**TASK DETAILS**
What is needed is an exact copy of every line from the one containing "The image size is (974, 500)." through the end of the entries; please set it down without any pictures.

**DATA FOR PROCESSING**

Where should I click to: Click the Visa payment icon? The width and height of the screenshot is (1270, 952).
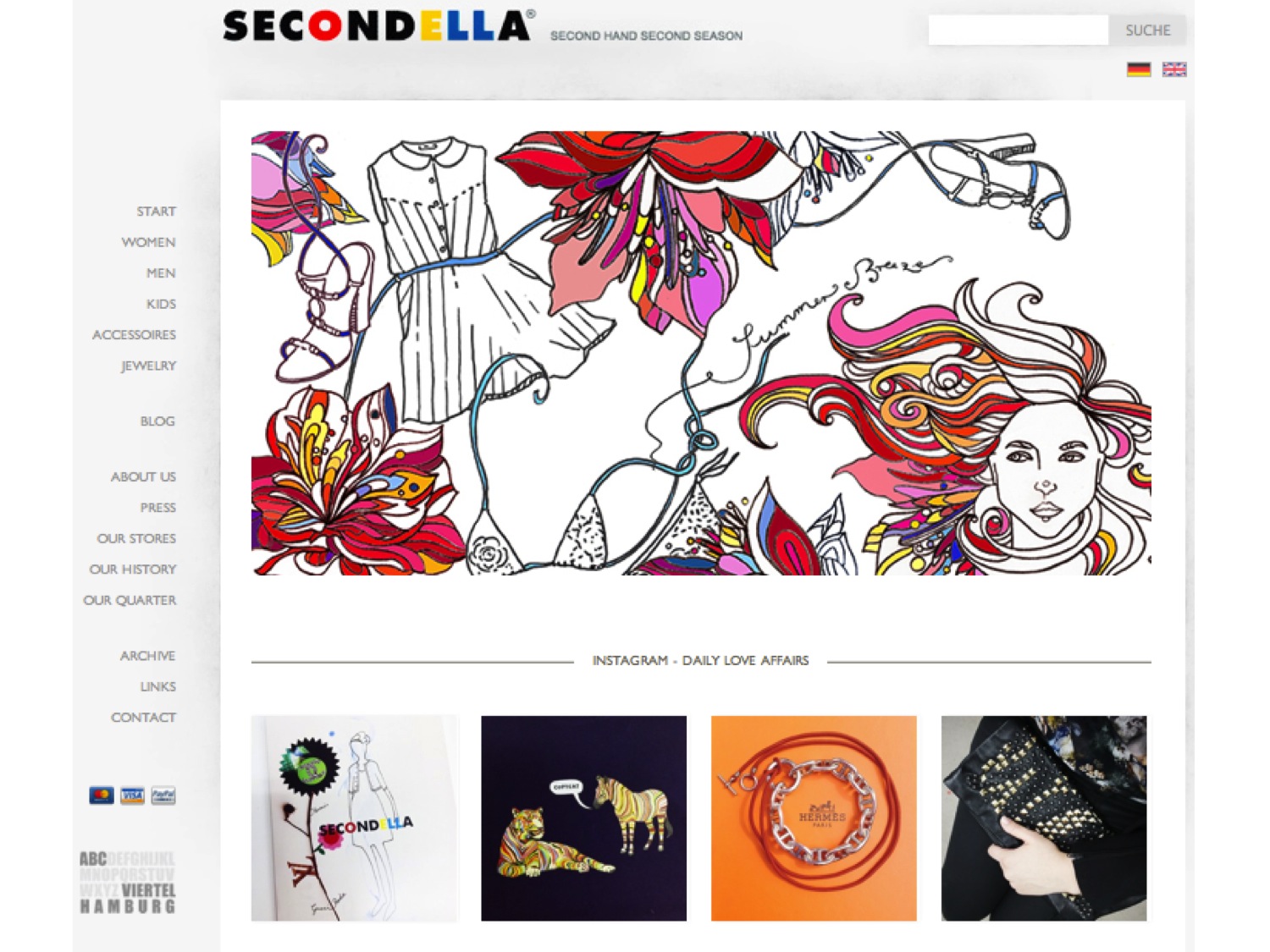(x=132, y=795)
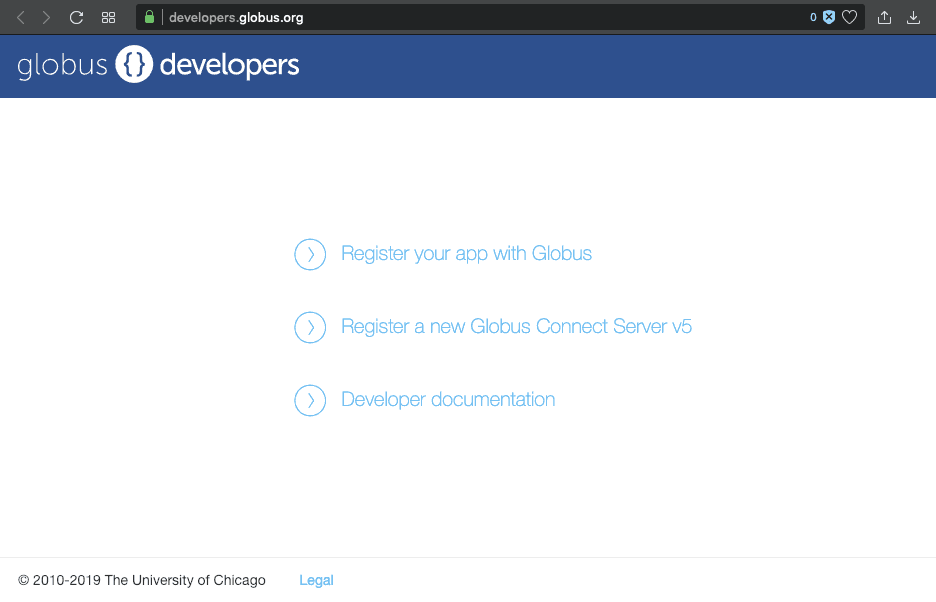Open "Register a new Globus Connect Server v5"
The height and width of the screenshot is (602, 936).
(x=516, y=327)
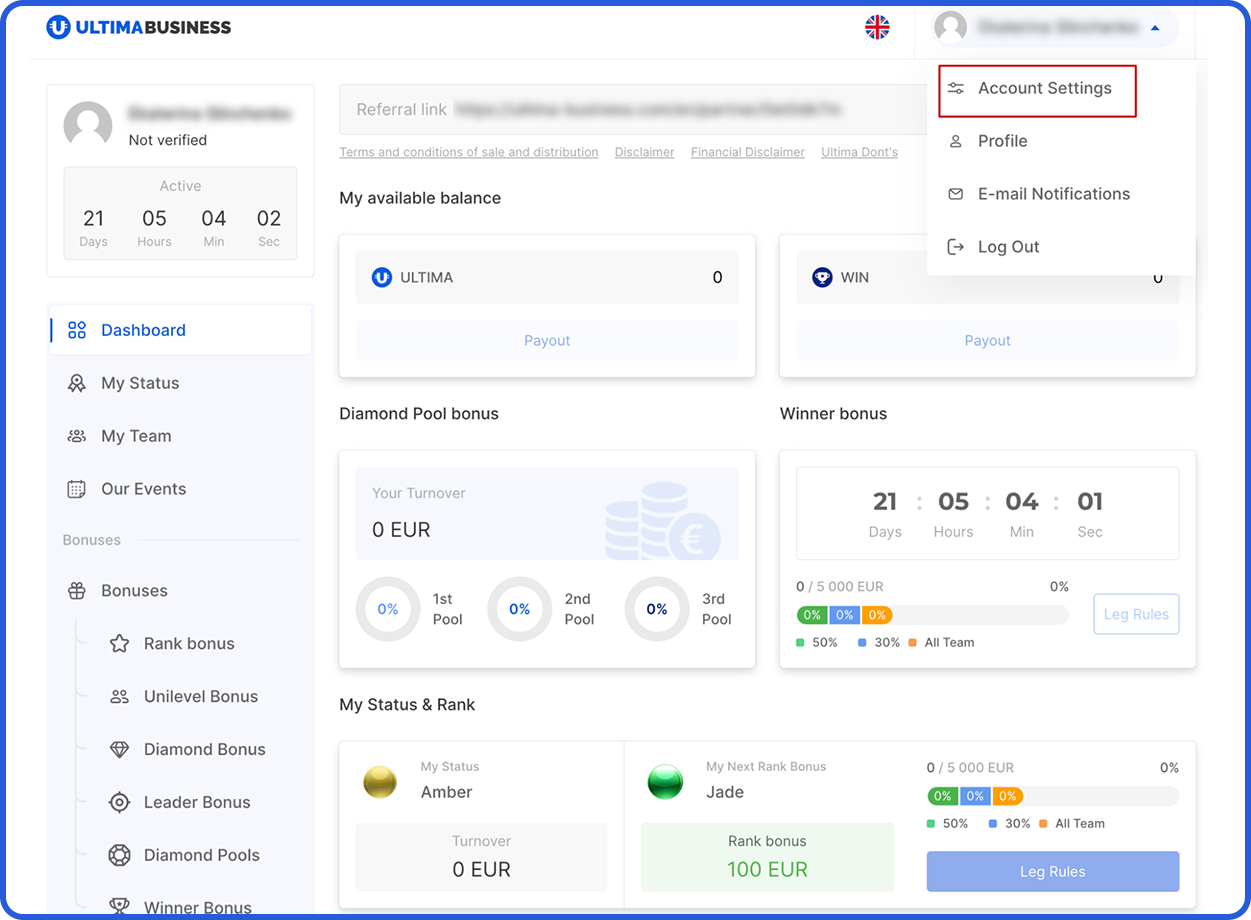Viewport: 1251px width, 920px height.
Task: Click the Diamond Bonus gem icon
Action: 119,750
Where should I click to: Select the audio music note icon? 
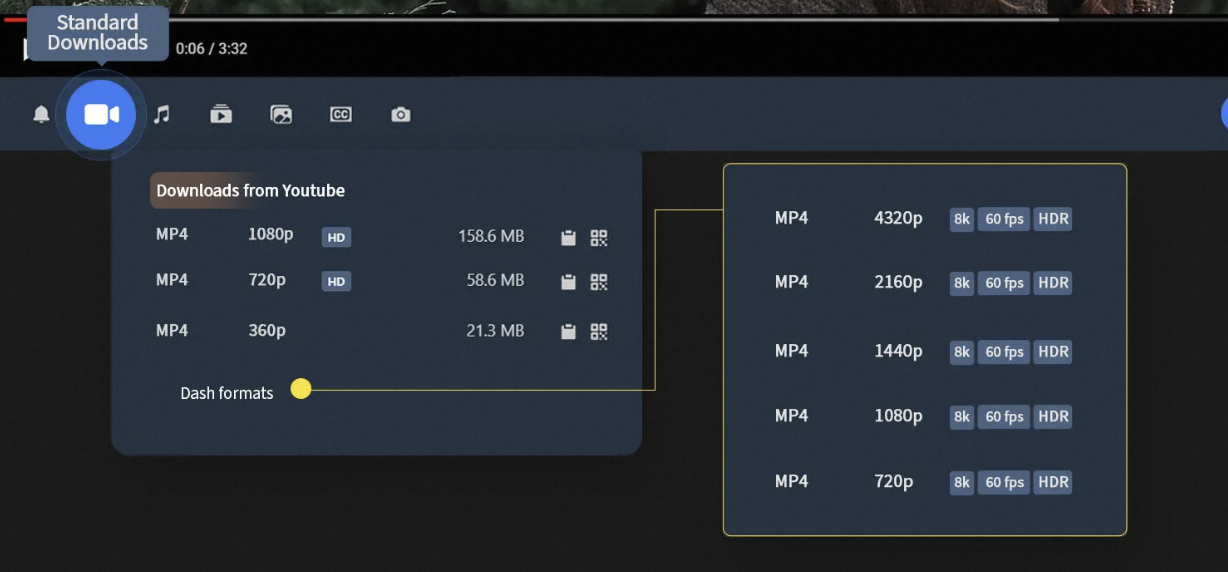click(162, 115)
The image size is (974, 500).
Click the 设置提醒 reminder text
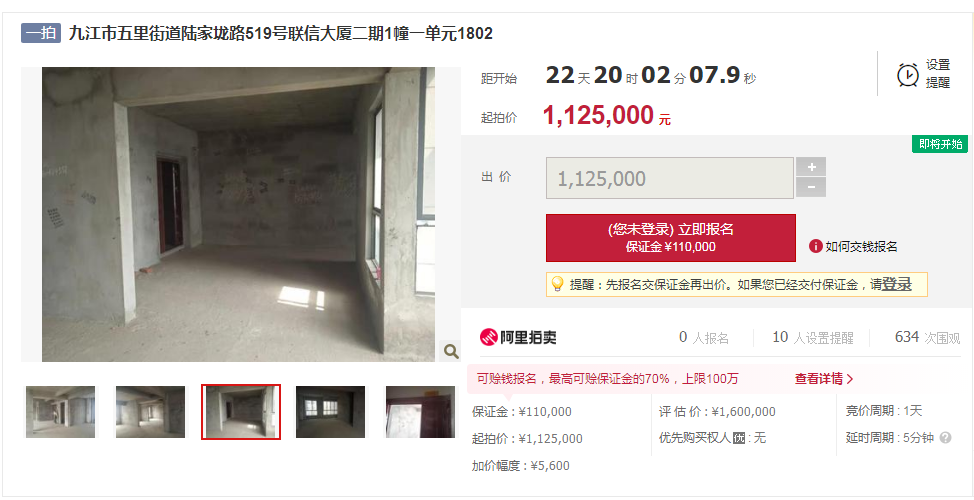[938, 74]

**RESPONSE TO THIS EXERCISE**
The image size is (974, 500).
Click the 设置提醒 reminder text
[938, 74]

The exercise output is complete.